The move will require specialist medical colleges to prioritise candidates with rural backgrounds and experience.
New guidelines are taking an unprecedented approach to fixing the rural doctor shortage.
The Council of Presidents of Medical Colleges and the National Rural Health Commissioner have released their latest plan to address the shortage of specialist doctors in rural and remote areas: force medical colleges to prioritise applicants with rural backgrounds and/or experience when selecting new trainees.
“Too many rural Australians are waiting too long for specialist care or having to travel hundreds of kilometres to access it,” said Associate Professor Sanjay Jeganathan, chair of the CPMC.
“We know that doctors who come from rural areas or have trained in rural settings are far more likely to return and practice in these communities.
“This is about ensuring every Australian, regardless of their postcode, can access high-quality specialist medical care in their own community.”
Specialist training applicants with previous rural experience with be recognised and rewarded under the new framework, with the guidelines focusing on candidates “who spent significant childhood years in rural areas, medical students who completed ≥12 months of rural placements and junior doctors who gained experience in rural hospitals”.
The guidelines note that colleges “will need to consider these points and how the information can be captured and integrated into their selection criteria such as weighted in scoring rubrics or used as a contextual consideration alongside other diversity factors”.
Dr Sue Velovski, a specialist general surgeon working in the Northern Rivers of NSW, said the move was a step in the right direction.
“We’ve always recognised that forcing people to go bush doesn’t help. But if people are keen and incentivised, we need to support them,” she told Allergy & Respiratory Republic.
“I’ve always thought that we should invest money where we know it’s going to work. A positive rural experience as a medical student, resident or registrar may actually influence people to choose a rural career.”
A key point for colleges to consider when implementing the guidelines is adopting a standard definition of “significant childhood years”, with the document preferring the Rural Health Multidisciplinary Training program’s definition: “residency for at least 10 years cumulatively or any five years consecutively in a Modified Monash Model (MMM) 2 to 7 area”.
The coordinated approach from the country’s specialist medical colleges “goes beyond good intentions [and towards] systemic change”, according to Professor Jeganathan.
“Every college will now use consistent definitions and transparent processes that recognise the value of rural medical experience.”
The consistent approach across medical colleges was much needed and overdue, according to Rural Doctors Association of Australia CEO Peta Rutherford.
“The announcement will ensure that the connection to rural communities will be considered in a consistent manner.
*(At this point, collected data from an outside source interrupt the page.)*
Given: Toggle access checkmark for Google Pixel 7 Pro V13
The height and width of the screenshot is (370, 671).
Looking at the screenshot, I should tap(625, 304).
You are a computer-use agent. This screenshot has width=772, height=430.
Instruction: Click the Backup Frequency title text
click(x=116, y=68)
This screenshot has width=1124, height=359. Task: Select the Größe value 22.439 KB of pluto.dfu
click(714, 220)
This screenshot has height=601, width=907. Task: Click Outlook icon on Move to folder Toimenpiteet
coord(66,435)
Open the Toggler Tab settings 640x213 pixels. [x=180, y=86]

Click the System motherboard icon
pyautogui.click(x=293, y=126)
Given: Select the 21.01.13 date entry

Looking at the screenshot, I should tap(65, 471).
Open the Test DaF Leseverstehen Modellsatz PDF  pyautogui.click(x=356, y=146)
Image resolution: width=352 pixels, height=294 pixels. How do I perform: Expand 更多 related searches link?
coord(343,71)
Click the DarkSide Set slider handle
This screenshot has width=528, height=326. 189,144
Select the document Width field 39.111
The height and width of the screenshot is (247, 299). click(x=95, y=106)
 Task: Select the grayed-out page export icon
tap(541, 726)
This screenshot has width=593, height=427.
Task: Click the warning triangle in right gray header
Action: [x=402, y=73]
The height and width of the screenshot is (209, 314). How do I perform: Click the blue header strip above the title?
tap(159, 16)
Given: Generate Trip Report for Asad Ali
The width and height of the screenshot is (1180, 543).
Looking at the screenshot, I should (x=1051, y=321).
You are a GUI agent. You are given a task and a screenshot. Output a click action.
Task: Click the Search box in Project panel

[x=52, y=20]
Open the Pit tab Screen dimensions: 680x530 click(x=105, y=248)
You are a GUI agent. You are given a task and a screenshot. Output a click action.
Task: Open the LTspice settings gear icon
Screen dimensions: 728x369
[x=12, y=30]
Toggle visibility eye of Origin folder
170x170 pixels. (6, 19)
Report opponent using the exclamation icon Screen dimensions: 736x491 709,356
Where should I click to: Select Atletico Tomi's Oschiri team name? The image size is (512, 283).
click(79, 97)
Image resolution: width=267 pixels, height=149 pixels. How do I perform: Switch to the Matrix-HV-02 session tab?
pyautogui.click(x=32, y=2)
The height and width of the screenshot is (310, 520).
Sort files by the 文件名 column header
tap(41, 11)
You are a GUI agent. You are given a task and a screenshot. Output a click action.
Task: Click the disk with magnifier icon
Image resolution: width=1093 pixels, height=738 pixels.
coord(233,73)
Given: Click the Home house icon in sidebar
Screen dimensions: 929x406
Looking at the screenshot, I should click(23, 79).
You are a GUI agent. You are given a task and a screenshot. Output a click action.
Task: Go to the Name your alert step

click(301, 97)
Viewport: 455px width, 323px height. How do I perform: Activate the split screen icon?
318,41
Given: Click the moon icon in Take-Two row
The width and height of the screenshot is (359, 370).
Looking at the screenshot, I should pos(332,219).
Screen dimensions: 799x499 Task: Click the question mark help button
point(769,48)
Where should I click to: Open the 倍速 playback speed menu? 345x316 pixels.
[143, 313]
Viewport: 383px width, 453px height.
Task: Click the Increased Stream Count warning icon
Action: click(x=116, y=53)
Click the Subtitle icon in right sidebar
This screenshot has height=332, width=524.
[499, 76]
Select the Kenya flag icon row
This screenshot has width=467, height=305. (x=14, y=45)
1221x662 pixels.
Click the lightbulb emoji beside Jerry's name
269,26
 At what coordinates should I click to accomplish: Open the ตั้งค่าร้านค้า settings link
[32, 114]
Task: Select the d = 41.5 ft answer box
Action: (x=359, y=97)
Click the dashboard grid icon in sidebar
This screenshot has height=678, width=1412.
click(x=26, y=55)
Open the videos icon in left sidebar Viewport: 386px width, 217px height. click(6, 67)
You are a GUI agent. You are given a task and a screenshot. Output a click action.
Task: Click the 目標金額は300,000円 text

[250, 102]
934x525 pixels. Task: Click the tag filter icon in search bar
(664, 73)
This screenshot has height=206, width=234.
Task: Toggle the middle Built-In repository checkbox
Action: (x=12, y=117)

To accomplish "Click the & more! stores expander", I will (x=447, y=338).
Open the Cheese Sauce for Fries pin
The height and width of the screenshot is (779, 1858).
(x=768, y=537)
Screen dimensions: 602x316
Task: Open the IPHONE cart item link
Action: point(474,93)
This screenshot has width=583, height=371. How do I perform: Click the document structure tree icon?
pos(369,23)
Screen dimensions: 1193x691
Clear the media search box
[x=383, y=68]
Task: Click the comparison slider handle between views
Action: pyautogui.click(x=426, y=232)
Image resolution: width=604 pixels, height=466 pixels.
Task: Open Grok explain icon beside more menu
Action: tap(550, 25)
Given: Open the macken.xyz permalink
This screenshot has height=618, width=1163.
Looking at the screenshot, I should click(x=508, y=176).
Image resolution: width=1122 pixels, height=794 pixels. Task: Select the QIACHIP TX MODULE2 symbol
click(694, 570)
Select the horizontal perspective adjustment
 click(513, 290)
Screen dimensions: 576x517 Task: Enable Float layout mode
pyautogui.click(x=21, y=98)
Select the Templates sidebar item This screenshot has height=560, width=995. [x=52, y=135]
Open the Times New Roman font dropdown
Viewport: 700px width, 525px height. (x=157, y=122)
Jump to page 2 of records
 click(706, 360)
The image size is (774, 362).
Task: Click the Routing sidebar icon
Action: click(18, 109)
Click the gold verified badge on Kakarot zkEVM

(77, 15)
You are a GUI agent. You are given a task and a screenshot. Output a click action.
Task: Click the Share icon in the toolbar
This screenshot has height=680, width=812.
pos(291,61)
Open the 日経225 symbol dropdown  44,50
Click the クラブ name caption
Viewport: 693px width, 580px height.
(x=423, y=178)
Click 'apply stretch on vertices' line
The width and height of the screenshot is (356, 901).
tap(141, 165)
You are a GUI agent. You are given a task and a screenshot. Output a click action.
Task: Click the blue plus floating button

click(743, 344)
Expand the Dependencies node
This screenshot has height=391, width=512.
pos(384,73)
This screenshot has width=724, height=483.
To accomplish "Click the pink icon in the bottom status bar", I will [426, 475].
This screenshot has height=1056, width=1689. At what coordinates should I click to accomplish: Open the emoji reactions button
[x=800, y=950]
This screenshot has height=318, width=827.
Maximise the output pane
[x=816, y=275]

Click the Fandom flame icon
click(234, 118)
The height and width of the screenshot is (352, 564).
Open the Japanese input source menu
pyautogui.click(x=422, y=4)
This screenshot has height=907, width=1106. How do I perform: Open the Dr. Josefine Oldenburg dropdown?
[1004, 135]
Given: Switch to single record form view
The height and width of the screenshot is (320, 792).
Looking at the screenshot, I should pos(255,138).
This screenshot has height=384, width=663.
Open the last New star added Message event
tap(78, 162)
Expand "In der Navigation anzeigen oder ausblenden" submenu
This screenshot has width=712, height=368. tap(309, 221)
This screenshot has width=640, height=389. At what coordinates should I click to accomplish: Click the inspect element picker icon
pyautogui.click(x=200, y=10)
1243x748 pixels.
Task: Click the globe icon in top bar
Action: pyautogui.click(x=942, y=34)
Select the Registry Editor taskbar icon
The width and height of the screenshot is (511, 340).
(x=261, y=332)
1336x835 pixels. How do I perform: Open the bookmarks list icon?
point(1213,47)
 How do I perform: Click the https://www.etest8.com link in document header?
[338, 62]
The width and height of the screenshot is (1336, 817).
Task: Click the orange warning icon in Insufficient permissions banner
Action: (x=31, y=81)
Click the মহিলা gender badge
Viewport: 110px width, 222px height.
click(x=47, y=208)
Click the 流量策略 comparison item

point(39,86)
And I think that will be really important, so that medical students and doctors know that one college won’t give more weighting to that experience than another college,” she told ARR.
Providing quality training experiences to successful applicants is another important part of the process, said Ms Rutherford.
“There’s a huge amount of willingness by many consultant specialists working in these communities to share their knowledge and insights, and participate in training,” she said
National Rural Health Commissioner Professor Jenny May was similarly positive about the new guidelines.
“The initiative from the Colleges to apply practical strategies to improve medical workforce distribution to rural and remote communities by recognising the predictors of rural practice in selection processes – being rural origin and positive rural experience prior to training – is welcome,” she said in a statement.
The release of the guidelines follows a workshop run by the CPMC and the Office of the National Rural Health Commissioner earlier this year, where medical college leaders, researchers and rural training experts came together to “consider practical ways to improve rural workforce outcomes distribution through trainee selection”.
“The workshop highlighted strong momentum across the Colleges to support government strategies and national workforce priorities by embedding rural equity into specialist training pathways,” the introductions to the guidelines read.
“It also affirmed the vital leadership role that specialist medical Colleges can and do play in addressing the challenges of rural health access in rural and remote communities through education and selection.”
Ms Rutherford also highlighted the importance of conducting the selection process in an accessible way to attract high-quality rural candidates.
“That’s often one of the challenges in these processes – when people are required to capital cities of information sessions, workshops or orientation sessions,” she said.